The Family Man enters into self-reflective mode as it sees its characters introspecting on their lives and decisions to prepare themselves for the path that follow. With Bajpayee’s Srikant and his unit becoming responsible for the murder of a “student” and his wife Suchitra struggling to figure out the right job decision, the episode has a more contemplating nature, slowing down to let everyone process what has just happened.
Undoubtedly, the bulk of the self-analyzing bits revolve around the encounter of Kareem from the previous episode. A heavily guilt-ridden Srikant is interrogated and becomes willing to assume complete onus and responsibility of the operation, saving his peers and losing out on an opportunity to throw them under the bus and take the clean chit. He even oscillates between coming forward in a media statement until his upper supervisor (Dalip Tahil) makes him see the situation from a more rational viewpoint.
The fact that it’s not all black and white is a line The Family Man has been teetering on the verge of crossing back and forth. Clearly, the showrunners understand the nuances to a certain aspect and aren’t out to paint anyone as an outright antagonist. In fact, an effort has been made to put some characterization and motivation into those who got slayed in the past episode, further highlighting that right and wrong is often a matter of perspective. To the miscreants, they are right and this further fuels their cause and actions.
At the family side of things, Suchitra struggles between deciding to take the opportunity life has presented her with and sort of rekindle her own self. Again, it’s fascinating how a female character is treated as an actual person and her central struggle does not revolve around her kids, husband or familial instincts but herself. Priyamani does a good job portraying the inner dilemma she’s going through and coming across as a woman and a character which is refreshing to stay the least. If more people followed this approach to writing, our cinematic world would be rife with humans that felt real instead of cardboard cutouts.
As if in self-reflection mode themselves, the writers ensure that this ordinary turn of events where nothing exciting unfolds is reflected in their writing. The entire sequence at the house where Bajpayee’s Srikant checks out a slew of drawers and tries to see if they’re functioning is such a mundane slice of day-to-day life it’s hard not to relate and identify to it. Sometimes, you just have nothing to do, you’re having a spat with your loved ones which further reduces the level of interaction in the house. Things like these serve to distract you in such times and I loved how The Family Man captured its essence in this brief scene.
The bit in the restaurant was also a fine piece of characters assimilating together and expressing their frustrations. It was also the first time we get to learn something more about Imran Pasha: one of the Muslim cops on the force and over-eager to kill, he supposedly left his family over differences stemming from his role requiring him to kill insurgents who just so happened to be Muslim. The discussion again has a slice-of-life feel to it that so aptly summarizes the show’s general attitude towards throwing some quirky bits to add a bit of spunk to what could otherwise have been routine screenwriting sequences.
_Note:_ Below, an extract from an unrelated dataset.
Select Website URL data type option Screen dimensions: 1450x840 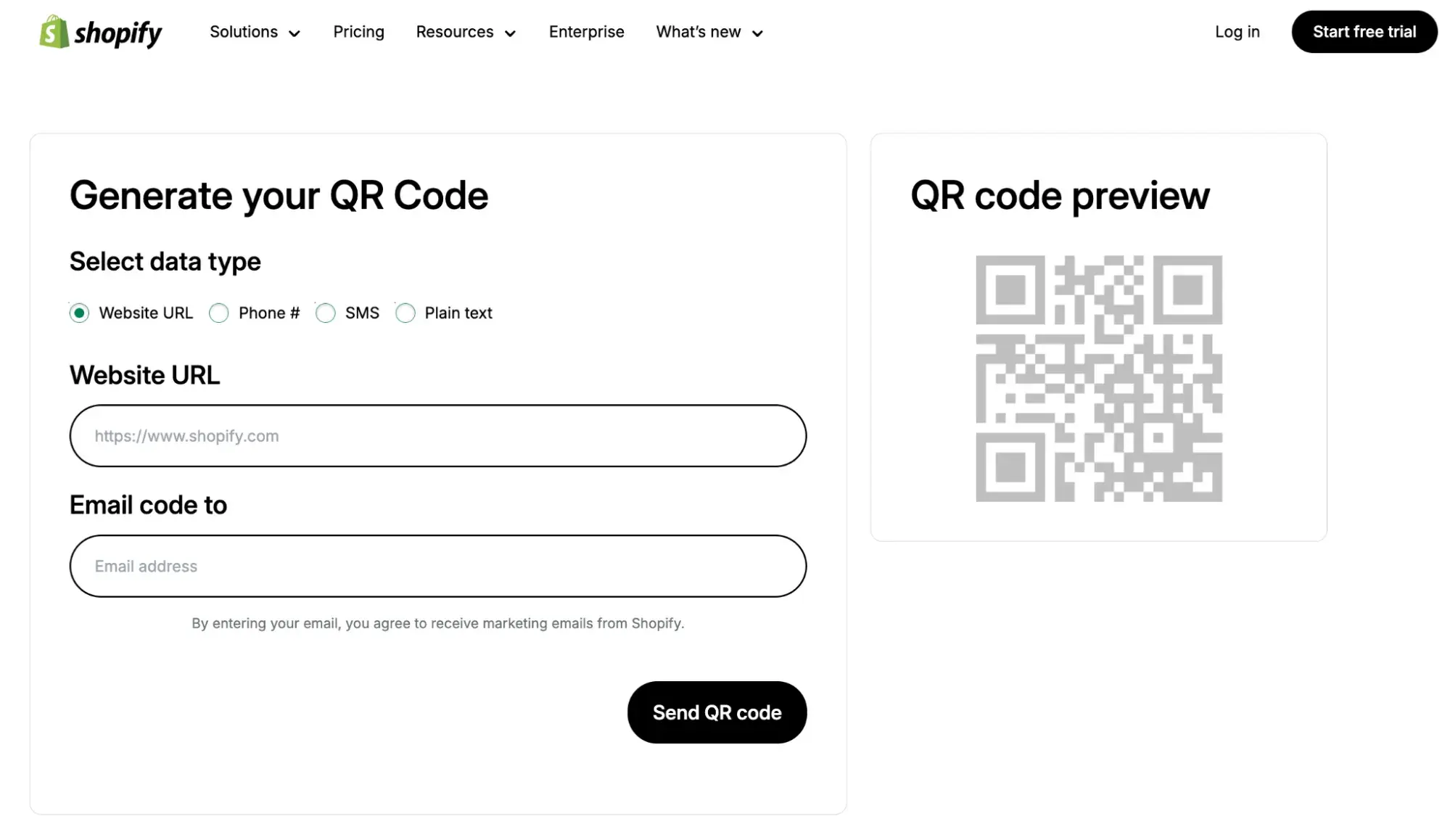(78, 312)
Overall, it was good to settle back a bit and be hinted at the next chapter in Srikant’s life. With his transfer to Srinagar, where the man responsible for the scooter blast is also being sent on a mission of his own, it almost looks like Part 2 of the series is about to commence. And what a splendid look at the place we’re awarded with, the folk song Hokus Pokus gracing the background score and creating a completely chilling, welcoming vibe. On to Episode 6 now.
The Family Man Season 1 Episode 5 Rating: 8 out of 10
I know I’m late to the party. The Family Man aired in September but I was unable to catch it back then. I’m now doing individual episode reviews of The Family Man Season 1 as I watch them. These episodes may be laden with spoilers for the said episode so read with caution. The episodes however, do not contain any spoilers for future episodes.